>> begin Records for the exercise

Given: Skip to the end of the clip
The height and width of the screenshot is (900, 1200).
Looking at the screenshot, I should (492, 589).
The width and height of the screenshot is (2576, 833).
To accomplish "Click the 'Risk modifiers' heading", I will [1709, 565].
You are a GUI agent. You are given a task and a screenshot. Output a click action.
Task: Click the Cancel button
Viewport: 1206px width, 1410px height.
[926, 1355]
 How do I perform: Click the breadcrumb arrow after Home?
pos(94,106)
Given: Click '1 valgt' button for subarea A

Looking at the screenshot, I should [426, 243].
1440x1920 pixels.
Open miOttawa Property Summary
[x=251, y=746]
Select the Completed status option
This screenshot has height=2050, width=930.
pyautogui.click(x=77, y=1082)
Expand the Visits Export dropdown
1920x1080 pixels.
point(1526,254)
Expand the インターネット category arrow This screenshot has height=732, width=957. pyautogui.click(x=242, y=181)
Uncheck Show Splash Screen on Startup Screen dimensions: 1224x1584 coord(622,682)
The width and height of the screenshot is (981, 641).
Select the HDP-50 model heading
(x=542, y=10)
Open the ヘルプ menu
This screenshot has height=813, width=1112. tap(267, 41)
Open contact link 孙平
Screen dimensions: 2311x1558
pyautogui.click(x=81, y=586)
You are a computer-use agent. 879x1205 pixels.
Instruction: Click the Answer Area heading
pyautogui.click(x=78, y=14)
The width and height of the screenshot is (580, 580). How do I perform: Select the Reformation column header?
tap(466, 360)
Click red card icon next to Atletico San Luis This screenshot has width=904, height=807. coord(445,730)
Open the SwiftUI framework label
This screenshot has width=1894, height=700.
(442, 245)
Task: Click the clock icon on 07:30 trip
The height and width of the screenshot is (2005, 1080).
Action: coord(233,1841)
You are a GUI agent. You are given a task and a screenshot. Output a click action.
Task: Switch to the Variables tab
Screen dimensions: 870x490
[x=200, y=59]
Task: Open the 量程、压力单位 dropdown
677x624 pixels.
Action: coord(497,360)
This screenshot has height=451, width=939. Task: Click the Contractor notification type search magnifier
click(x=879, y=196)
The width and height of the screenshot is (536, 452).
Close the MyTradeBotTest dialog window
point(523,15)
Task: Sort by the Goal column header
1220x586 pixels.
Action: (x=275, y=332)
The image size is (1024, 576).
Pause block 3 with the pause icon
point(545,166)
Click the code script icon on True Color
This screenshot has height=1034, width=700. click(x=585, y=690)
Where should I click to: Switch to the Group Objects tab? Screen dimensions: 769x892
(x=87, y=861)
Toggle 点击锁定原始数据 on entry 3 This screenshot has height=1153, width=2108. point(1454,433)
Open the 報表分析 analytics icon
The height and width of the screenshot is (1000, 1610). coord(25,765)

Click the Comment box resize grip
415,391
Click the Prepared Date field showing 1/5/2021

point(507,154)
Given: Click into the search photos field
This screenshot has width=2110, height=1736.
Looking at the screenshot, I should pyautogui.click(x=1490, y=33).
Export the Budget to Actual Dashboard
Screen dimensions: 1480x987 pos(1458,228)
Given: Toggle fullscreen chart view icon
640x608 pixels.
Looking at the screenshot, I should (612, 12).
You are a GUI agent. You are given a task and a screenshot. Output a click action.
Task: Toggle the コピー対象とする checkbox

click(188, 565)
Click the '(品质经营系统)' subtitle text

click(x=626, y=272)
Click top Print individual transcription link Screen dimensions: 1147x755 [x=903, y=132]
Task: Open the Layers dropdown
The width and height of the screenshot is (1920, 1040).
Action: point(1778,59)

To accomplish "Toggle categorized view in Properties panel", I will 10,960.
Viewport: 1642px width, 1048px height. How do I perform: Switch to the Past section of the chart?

>> end Records for the exercise

§ Exercise prompt: Edit the stretch of data from the line containing "Select the Completed status option" through the line containing "This screenshot has height=813, width=1112." so that "Completed" becomes "Pending", and leave everything else unchanged. Give back only those lines.

§ Answer for this exercise:
Select the Pending status option
This screenshot has height=2050, width=930.
pyautogui.click(x=77, y=1082)
Expand the Visits Export dropdown
1920x1080 pixels.
point(1526,254)
Expand the インターネット category arrow This screenshot has height=732, width=957. pyautogui.click(x=242, y=181)
Uncheck Show Splash Screen on Startup Screen dimensions: 1224x1584 coord(622,682)
The width and height of the screenshot is (981, 641).
Select the HDP-50 model heading
(x=542, y=10)
Open the ヘルプ menu
This screenshot has height=813, width=1112. tap(267, 41)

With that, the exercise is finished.